• Lettre ouverte suite à l’occupation de l’EHESS
    https://blogs.mediapart.fr/gwdkbl/blog/270422/lettre-ouverte-suite-l-occupation-de-l-ehess

    Loin d’être un lieu ouvert, le Campus Condorcet, qui est un partenariat public-privé, s’inscrit dans ces logiques néolibérales et sécuritaires. C’est un grand projet de spéculation immobilière, de gentrification et d’éloignement des classes populaires. Sur le Campus Condorcet, les personnels de la bibliothèque étudiante reçoivent des formations de « sensibilisation à la sureté » les incitant à l’identification et au signalement d’individus soi-disant « radicalisés » sur la base de critères tels que les « changements physiques, vestimentaires et alimentaires », le « rejet de l’autorité et de la vie en collectivité », le « rejet de la société et de ses institutions (école, etc.) », le « passage soudain à une pratique religieuse hyper ritualisée » - critères qui s’ancrent dans une politique ultra sécuritaire et islamophobe qui cible des populations musulmanes ou présumées comme telles et qui sert à empêcher toute forme de contestation de l’ordre social. Le Campus Condorcet est en lui-même un lieu de surveillance massive, de flicage et d’empêchement de tout mouvement social : caméras à tous les coins, balises, barrières, douves renforcées de barbelés et de buissons épineux (vraiment ?!), vigiles avec chiens, badges limitant l’accès à la plupart des espaces, etc.

    Ce campus, dans lequel le bâtiment de l’EHESS s’inscrit « harmonieusement », ne comporte aucun espace permettant la sociabilité étudiante, interdit toute forme d’affichage, et n’offre même pas de lieu de travail et d’étude adéquat : tous les objectifs d’une université sont empêchés par ce projet urbanistique et politique. Ce lieu n’est non seulement pas pensé pour les étudiant·es, mais il est pensé contre toute forme d’échange, de rassemblement et de mobilisation étudiante. Les équipements de l’EHESS ne sont pas accessibles à la masse des étudiant·e‧s et en cela ne sont en rien un bien commun (les étudiant·e‧s se font par exemple systématiquement refouler des « tisaneries » et salles de travail quand ils/elles tentent d’y accéder). Au-delà des équipements et des espaces, l’EHESS n’a toujours pas d’assistant·e social·e ce qui, en plus d’être tout simplement illégal, met en danger matériellement les étudiant·e‧s (attribution des aides sociales et financières, etc.). Et où était cette fameuse cellule de soutien psychologique que propose aujourd’hui la présidence pour les personnes ayant momentanément perdu un bureau quand, pendant le Covid, des étudiant·es étaient dans une profonde détresse psychologique et économique ? La présidence a-t-elle mesuré la violence psychologique de l’isolement imposé par nos conditions d’études, tout particulièrement sur ce campus ?

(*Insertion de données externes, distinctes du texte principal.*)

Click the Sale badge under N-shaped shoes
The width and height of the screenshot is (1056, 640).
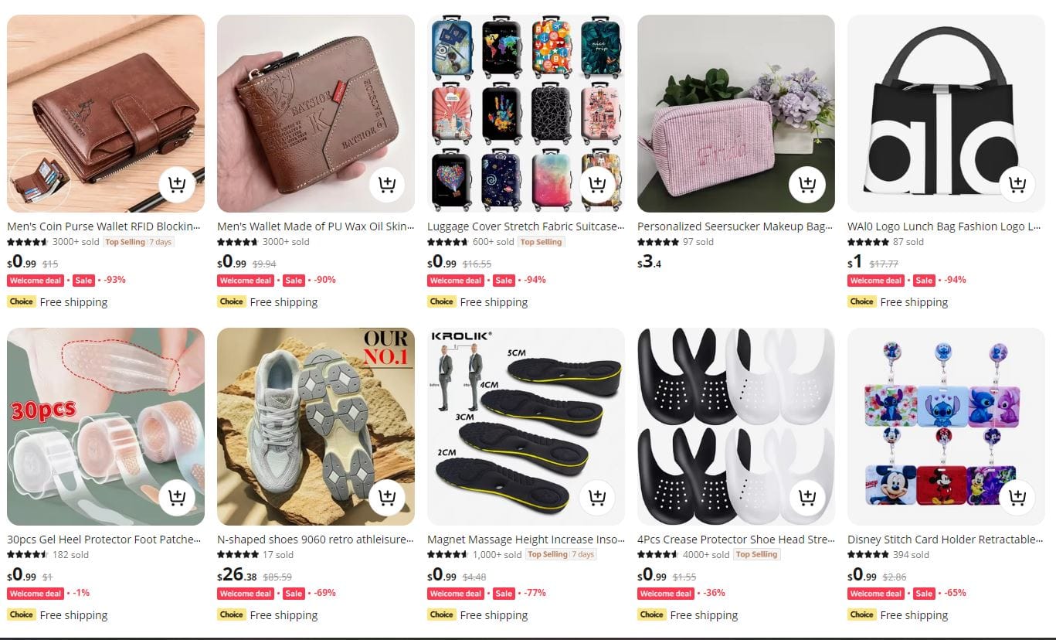point(294,594)
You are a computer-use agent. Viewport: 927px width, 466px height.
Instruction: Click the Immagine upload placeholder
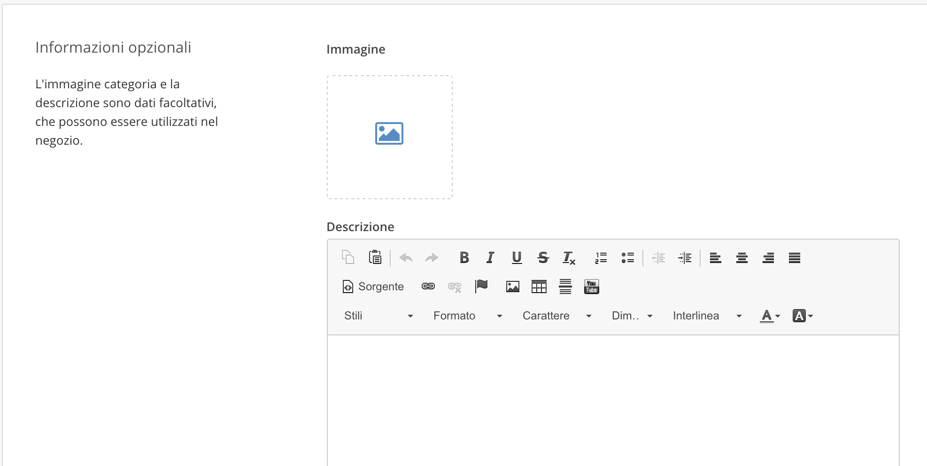tap(389, 137)
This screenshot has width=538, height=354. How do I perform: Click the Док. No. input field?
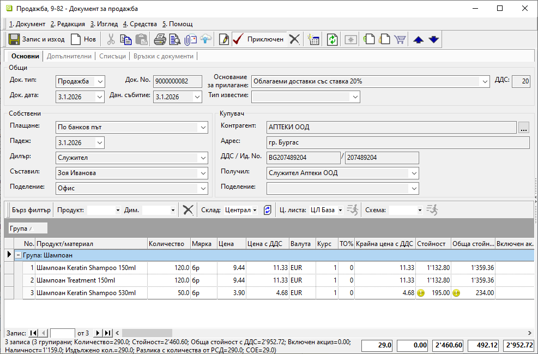click(x=177, y=81)
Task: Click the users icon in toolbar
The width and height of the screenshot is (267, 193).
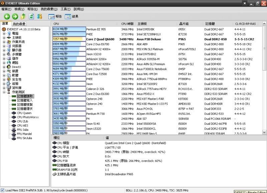Action: pyautogui.click(x=40, y=16)
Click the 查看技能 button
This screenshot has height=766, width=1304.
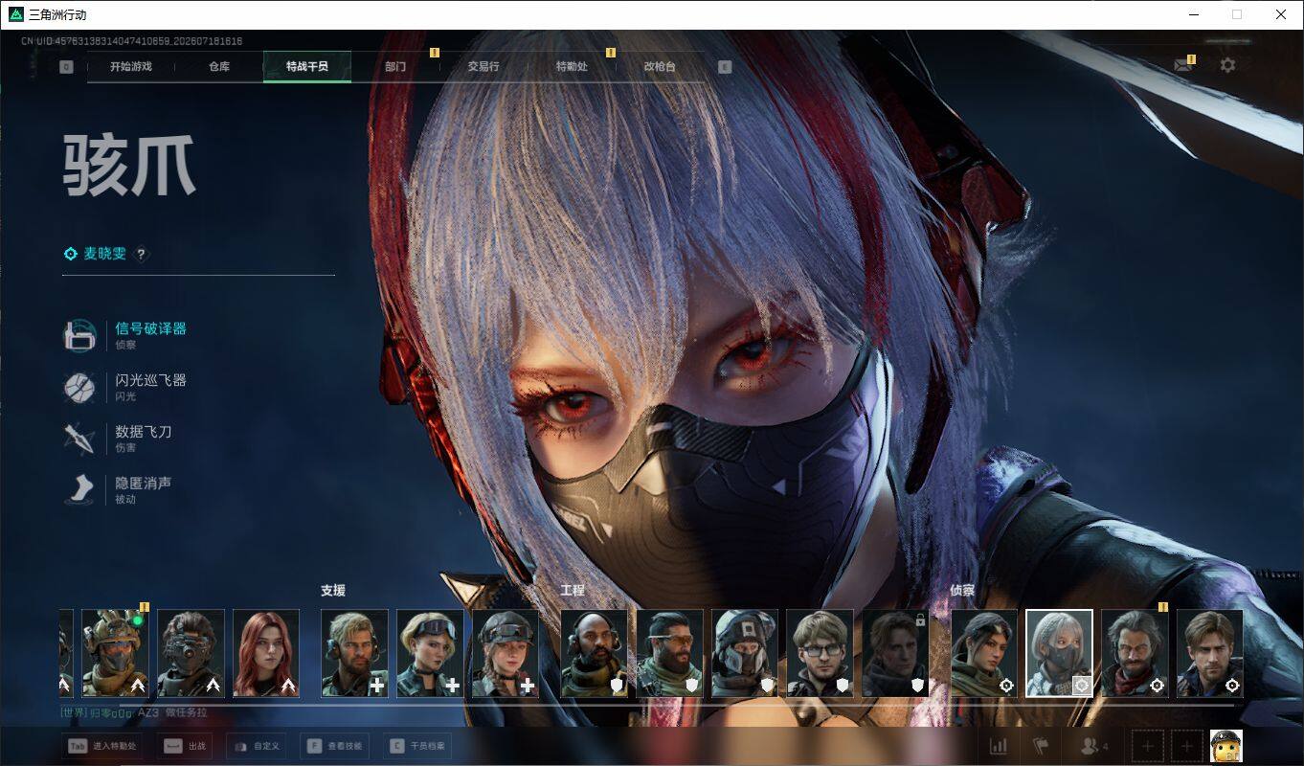[334, 746]
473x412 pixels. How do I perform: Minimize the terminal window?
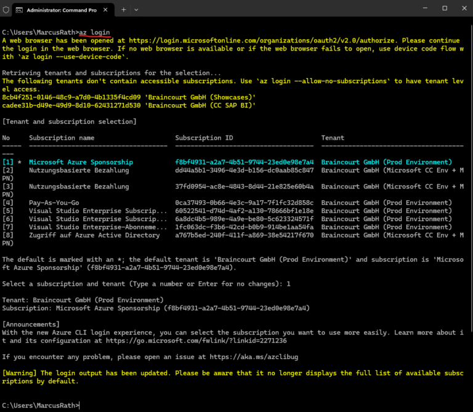pyautogui.click(x=425, y=8)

    Toutes ces raisons nous ont poussé·es et nous poussent encore aujourd’hui à la mobilisation et à la lutte.

    Dans les dix minutes suivant le vote de l’occupation en assemblée générale (environ 150 étudiants présents, dont beaucoup sont membres de l’EHESS), les présidences ont fait intervenir la police, ont mis en place des vigiles pour entourer le bâtiment et ont fermé les barrières et les portes électroniquement. Cette occupation se voulait ouverte et rejoignable par tous‧tes celles et ceux qui souhaitaient s’engager dans ce mouvement. Les occupant·e‧s voulaient se réapproprier ce lieu sans vie pour en faire un espace de débats et d’organisation politique. Cependant, l’encerclement du campus par les vigiles et leurs chiens s’est resserré peu à peu, jusqu’au soir du vendredi 22 avril 2022 où une des personnes qui souhaitaient nous rejoindre s’est fait mordre à la jambe par un chien débarrassé de sa muselière.

    Malgré cette répression et alors que la présidence réduit cette occupation aux dégradations commises, ce bâtiment n’a sans doute jamais autant été un lieu d’échanges politiques et de partages que lors de ces trois jours d’occupation ! Beaucoup d’entre nous ont fait davantage de rencontres à cette occasion que durant toutes leurs années d’études à l’EHESS (en particulier après les deux années de fermeture de l’établissement liées à la gestion du Covid). Alors que la presse et la présidence semblent en douter, nous tenons à préciser que nous condamnons de manière absolue tout message à caractère oppressif, et notamment les deux tags antisémites qui ont été portés à notre connaissance. L’occupation est antifasciste et condamne fermement tout acte antisémite. Nous avons effacé les symboles haineux que nous avons eu le malheur de trouver sur nos murs, et aurions effacé ceux-ci si nous les avions vus. Oui, le fascisme monte, nous le combattons.